In everything that we do, there are requirements. For example, in order to go to school, there are many different requirements based on the school and the age of the student. If it is a public school here in the United States there is a minimum age requirement. There might also be a dress code that must be followed. If you would like to attend a private school there are different requirements. There could be a certain level of grades that must be kept and a certain amount of community service that must be done in order to remain there. The point here is that in everything that we do there are rules and requirements for us. This is especially true when we look at scripture. Our question today has to do with this very subject it asks, "What does God's law require of us?" (Q. 4)
A Summary of the Law
It might be overwhelming to think of all the laws in scripture and what they require of us. Thankfully we have been given a summary of all that the law requires. The catechism answers the question by pointing to the answer that Jesus give the religious leaders when they ask him what is the greatest commandment. "Christ teaches us this in a summary in Matthew 22: You shall love the LORD your God with all your heart, and with all your soul, and with all your mind. This is the great and first commandment. And a second is like it, You shall love your neighbor as yourself. On these two commandments depend all the law and the prophets." (A. 4) But this brings up the question, how can these two be the basis for all of the law? It is the basis because to love God is to desire to obey him and to love the things that he has created, of which human beings are the pinnacle.
Love Your Neighbor
We are not called to love our neighbors because of some intrinsic value that they have. What I mean by that is that by our nature humans have nothing that gives us intrinsic value. For the value to be intrinsic, would mean that it depended on us. But this is not why human life has value. Human life has value because God has created us in his likeness and image and decreed that we have value. This is why I said above that part of what it means to love God is to love his creations. What also needs to be said on this is that we are to love and value the works of creation to the same degree that God values them. Human life has more value not because we are intelligent or any other such gift that we have been given, but because God has placed value upon us by calling us his image barriers and giving us a role within the created order. In Genesis 1:28 we are given what is known as the dominion mandated or the cultural mandated, "And God blessed them.
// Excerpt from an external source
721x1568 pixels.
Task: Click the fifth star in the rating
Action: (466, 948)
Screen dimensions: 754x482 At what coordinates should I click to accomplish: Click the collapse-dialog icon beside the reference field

And God said to them, “Be fruitful and multiply and fill the earth and subdue it, and have dominion over the fish of the sea and over the birds of the heavens and over every living thing that moves on the earth." More than that we are created in the image of God, which while there are many different ideas on what that means, I believe ties directly to this mandate. We were created to be God's special representatives on earth. As such we have more value that the rest of creation. This is why it is so important to love our fellow human beings. Not just the people who are our family or those who look like us, but all the world around us, and especially our brothers and sisters in Christ.
Love The Lord
The simplest way of saying what is meant by love the Lord your God, is to say that we are to put God first. As created beings in general and Christians in specific, we are called to put God first. He is to be the first in priority. Meaning that in everything that we do, everything that we think, and everything that we say, we work for the glory and good of our creator. This is what Paul tells us in 1 Corinthians 10:31 "So, whether you eat or drink, or whatever you do, do all to the glory of God."The issue is not primarily the outward works, because those can be faked. How many of you have known someone who for a time appeared to follow Christ but fell away and no longer seeks him? We are warned in the parable of the sower that this will happen. This does not mean that the outward works do not matter they do, but the issue is the heart. A changed heart produces good fruit, an unchanged heart does not. We are told to love the Lord our God with all our hearts. This does not mean simply our feelings but means our whole being. That is our thoughts and our emotions. When this is the case we will produce good works. Paul in Romans 10:10 sums up the idea when he writes, "For with the heart one believes and is justified, and with the mouth, one confesses and is saved." The idea here is that true confession comes from a believing heart. Paul is reiterating the same thing Jesus teaches us in Matthew 15:18 where we read, "the things that come out of the mouth come from the heart."
Summary
Have you ever taken the time to think about and meditate on what scripture means when it teaches us that we are to love the Lord our God with all that we are? This is one of the most important ideas in scripture, it is so important that it has been the prayer of the people of Israel since the time of Moses. It is known as the Shema. It goes, "Hear, O Israel: The Lord our God, the Lord is one. You shall love the Lord your God with all your heart and with all your soul and with all your might." (Deuteronomy 6:4-5) Do you give thought to this in your daily life? Do you think about the things that you are doing from day to day and ask how this glorifies God? This is what is required of us. That in everything we do we should seek to glorify God. To make much of him and little of us. He is everything and I am nothing. If you have noticed I sign every one of these posts with the words Soli Deo Gloria. It is a phrase in Latin that means for the Glory of God Alone. It was the rallying cry of the leaders of the reformation because they sought to glorify God above all else. Their lives meant nothing to them when compared to the surpassing glory of God. I write it at the end of each of these and many other places besides to remind me that I am to be working for his glory and his alone. There is none other who is worthy of glory.